Harris is betting it can beat them all. “I think we’re at the forefront of the movement,” says Bill Brown, Harris’ CEO. Many of the government’s other prime contractors “have geared their business model around these large, multibillion-dollar exquisite systems. They’re not as nimble or as agile as Harris.”

The company’s satellite also reflects a new overall strategy at Harris, Florida’s 19th-biggest public company. Since Brown took over seven years ago, Harris has sold off most of its commercialfocused businesses and has recast itself primarily as a government contractor. The new, more narrowly focused company is generating more cash than ever — analysts expect Harris to have $1 billion a year in free cash flow starting this year.

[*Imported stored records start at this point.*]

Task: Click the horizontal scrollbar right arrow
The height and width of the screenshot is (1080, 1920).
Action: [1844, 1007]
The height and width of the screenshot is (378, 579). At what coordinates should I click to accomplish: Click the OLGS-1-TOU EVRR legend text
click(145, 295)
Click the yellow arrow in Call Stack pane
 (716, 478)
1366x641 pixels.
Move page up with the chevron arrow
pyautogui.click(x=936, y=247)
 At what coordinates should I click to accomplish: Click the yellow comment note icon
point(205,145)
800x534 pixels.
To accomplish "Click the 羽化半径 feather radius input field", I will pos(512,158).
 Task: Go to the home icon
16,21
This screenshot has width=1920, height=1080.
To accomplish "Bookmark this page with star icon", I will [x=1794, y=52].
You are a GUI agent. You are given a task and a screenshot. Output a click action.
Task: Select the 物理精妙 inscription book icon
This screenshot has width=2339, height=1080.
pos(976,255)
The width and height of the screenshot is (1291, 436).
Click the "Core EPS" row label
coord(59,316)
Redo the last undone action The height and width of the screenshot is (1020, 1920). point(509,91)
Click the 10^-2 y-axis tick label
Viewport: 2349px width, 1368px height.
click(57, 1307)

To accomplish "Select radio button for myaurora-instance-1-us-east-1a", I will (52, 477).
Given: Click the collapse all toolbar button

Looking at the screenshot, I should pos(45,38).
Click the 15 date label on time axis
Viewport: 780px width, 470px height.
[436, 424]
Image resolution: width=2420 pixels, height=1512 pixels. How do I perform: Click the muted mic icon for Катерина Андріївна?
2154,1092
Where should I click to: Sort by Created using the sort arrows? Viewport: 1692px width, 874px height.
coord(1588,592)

And the company is reinvesting more of that cash than ever into research and development — Harris’ R&D spending has grown nearly 50% since 2012 — and toward new programs like its first satellite.

The new approach comes with plenty of risk. In doubling down on government contracting, Harris has reversed course on years of work to diversify its portfolio. The company relies more than ever on Uncle Sam; three out of every four dollars it earns come from the U.S. government. Harris itself says it is at a “critical inflection point” in its 123-year history.

Plenty of defense experts like what they see so far.

“As we look to next year and beyond, we see a technology-rich, high-margin, cash-generative company that is very likely to see top-line acceleration,” analysts at Goldman Sachs wrote in a note to its clients earlier this year. “We think HRS (Harris) has the potential to grow earnings faster than the rest of the defense sector the next 3-5 years.”

Far different

In some respects, Harris, which is based in Melbourne and also has significant operations in Palm Bay and Malabar, looks almost exactly the same as it did when Brown arrived in fall 2011. During the company’s fiscal 2011, which ended just a few months before Brown took over as CEO, Harris employed roughly 17,000 workers in three principal operating segments, which together turned a profit of a little less than $600 million on sales of $5.9 billion. Eight years later, the company finished fiscal 2018 with 17,500 workers in three segments that together turned a profit of a little more than $718 million on sales of just under $6.2 billion.

But Harris today is a different company. Since 2011, the company has shed half a dozen major businesses that generated more than $2 billion a year in combined revenue. Harris no longer builds communications systems for the energy and maritime industries, for example. It no longer operates networks for the health care industry or manufactures airframe components for the defense industry.

Meanwhile, Harris has expanded its lines of communications systems built and operated for government customers. The company’s big move came in 2015 when it acquired defense contrac-tor Exelis — whose areas of expertise overlapped with many of Harris’ own, including positioning and navigation sensors, air-traffic management and image processing and distribution. The nearly $5-billion cash-and-stock deal was, at the time, the largest defense industry merger in nearly two decades.

Today, roughly half of all of its business comes from the various military branches and agencies within the U.S. Department of Defense. Harris’ biggest customer is the FAA, which is worth more than $500 million in revenue a year to the company.

“We got out of businesses where we just didn’t have any core knowledge,” Brown says. “For example, we were in a commercial health care business. We got into the business thinking that the skills that you have in developing an IT system for the VA translates into a commercial hospital chain like Kaiser Permanente. The fact is they’re night and day. They don’t translate at all.

“When you get a business with 17,000 employees and you buy something that’s pretty far afield and none of your 17,000 employees are experts at that field, you always get into trouble.”